→ SOURCE PASSAGE

I can summarise how it works but only just; I’m far too tired to even consider much:
I will only explain the invocation grep -o -E '\<[-A-Za-z0-9.]*\>'
but much of it is the same in the others (the vertical bar/pipe symbol in extended grep allows for more than one pattern):
The -o
option is for only printing matches rather than the entire line. The -E
is for extended grep (could just as well have used egrep). As for the regexp itself:
The <\
and \>
are word boundaries (beginning and ending respectively - you can specify only one if you want); I believe the -w
option is the same as specifying both but maybe the invocation is a bit different (I don't actually know).
The '\<[-A-Za-z0-9.]*\>'
says dashes, upper and lower case letters and a dot zero or more times. As for why then it turns e.g. to .e.g I at this time can only say it is the pattern but I do not have the faculties to consider it more.
#!/bin/bash
if [ $# -eq 0 ]; then
echo "Usage: $(basename ${0}) [FILE...]"
exit 1
fi
for file do
if [ -e "${file}" ]
then
echo "** ${file}: "
grep -o -E '\<[-A-Za-z0-9.]*\>' "${file}"|sort | uniq -c | sort -rn
else
echo >&2 "${1}: file not found"
continue
fi
done
Example:
$ cat example
The current version is 0.0.1-1 but the previous version was non-existent.

→ MATERIAL PROVIDED
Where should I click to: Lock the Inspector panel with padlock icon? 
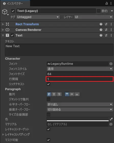pos(107,4)
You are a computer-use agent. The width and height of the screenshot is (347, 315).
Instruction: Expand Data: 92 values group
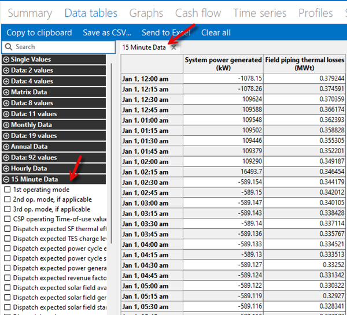6,157
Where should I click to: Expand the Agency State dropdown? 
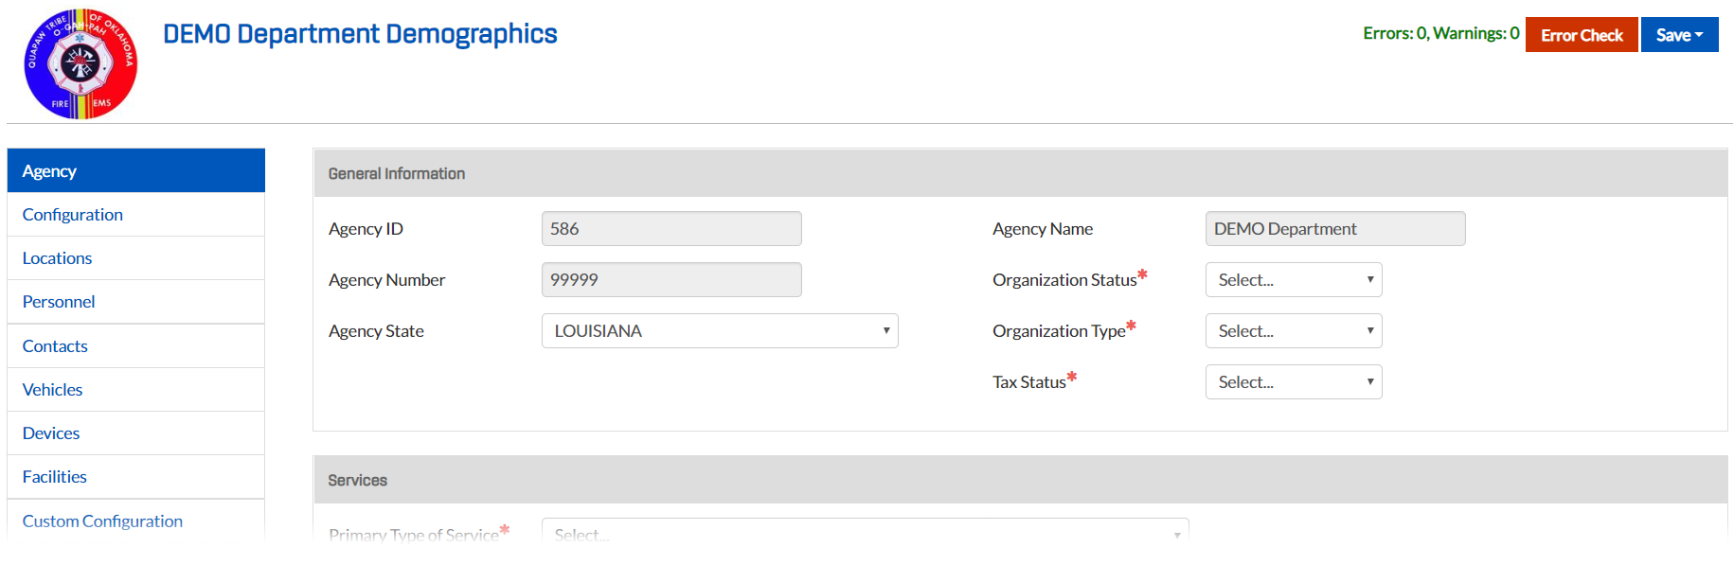tap(720, 331)
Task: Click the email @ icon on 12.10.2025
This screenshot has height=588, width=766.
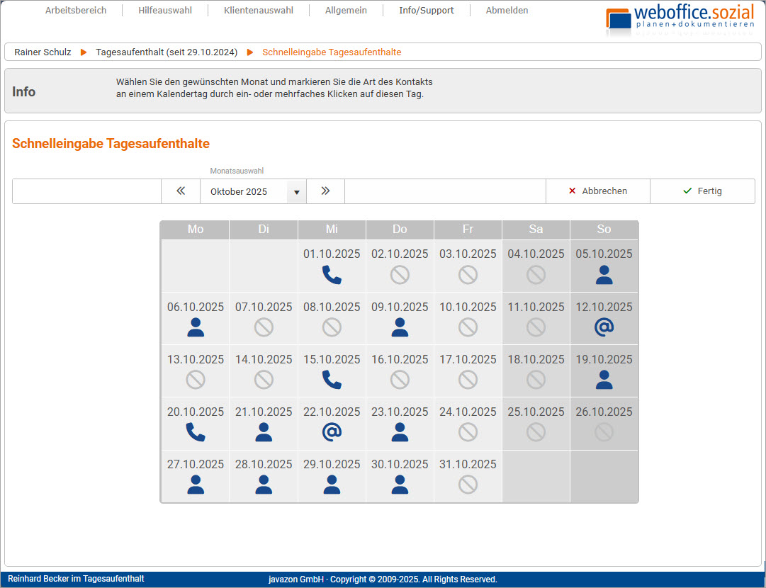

→ SET TASK
Answer these questions from the grep explanation.
(a) What does the -o option do?
(b) What command does the writer say could have been used instead of grep -E?
(c) With what exit status does the script stop when it is run without any arguments?
The entries are not needed for what follows.

→ EXERCISE RESULT
(a) It prints only the matches rather than the entire line.
(b) egrep
(c) 1